▶ Task requirements
Please rewrite the rows from the one containing "[WellyTails Canada on Instagram] (188, 11)" through the last row, changing "Play video" to "Watch video" and leaving everything else as it is.

^^^^

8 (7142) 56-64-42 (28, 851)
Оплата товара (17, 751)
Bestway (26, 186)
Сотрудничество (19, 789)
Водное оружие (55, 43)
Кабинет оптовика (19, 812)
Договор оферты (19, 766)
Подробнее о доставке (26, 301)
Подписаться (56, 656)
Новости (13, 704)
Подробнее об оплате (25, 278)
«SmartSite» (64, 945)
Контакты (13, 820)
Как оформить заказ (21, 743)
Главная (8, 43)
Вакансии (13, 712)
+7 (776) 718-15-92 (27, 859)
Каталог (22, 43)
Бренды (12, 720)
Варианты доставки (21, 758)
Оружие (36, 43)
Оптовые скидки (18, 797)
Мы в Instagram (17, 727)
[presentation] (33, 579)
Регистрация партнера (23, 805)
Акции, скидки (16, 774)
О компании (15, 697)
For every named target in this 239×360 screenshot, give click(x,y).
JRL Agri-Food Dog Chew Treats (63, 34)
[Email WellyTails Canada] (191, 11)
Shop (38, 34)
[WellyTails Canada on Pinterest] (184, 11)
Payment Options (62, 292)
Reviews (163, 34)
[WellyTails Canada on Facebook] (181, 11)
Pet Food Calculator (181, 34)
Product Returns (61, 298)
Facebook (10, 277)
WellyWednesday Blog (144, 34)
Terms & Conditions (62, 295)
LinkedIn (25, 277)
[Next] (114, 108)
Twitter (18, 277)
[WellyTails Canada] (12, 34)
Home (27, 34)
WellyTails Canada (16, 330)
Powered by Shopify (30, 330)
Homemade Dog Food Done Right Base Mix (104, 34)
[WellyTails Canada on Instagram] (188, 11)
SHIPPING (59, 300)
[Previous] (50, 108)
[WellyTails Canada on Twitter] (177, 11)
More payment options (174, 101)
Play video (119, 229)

^^^^

▶ The completed task
[WellyTails Canada on Instagram] (188, 11)
SHIPPING (59, 300)
[Previous] (50, 108)
[WellyTails Canada on Twitter] (177, 11)
More payment options (174, 101)
Watch video (119, 229)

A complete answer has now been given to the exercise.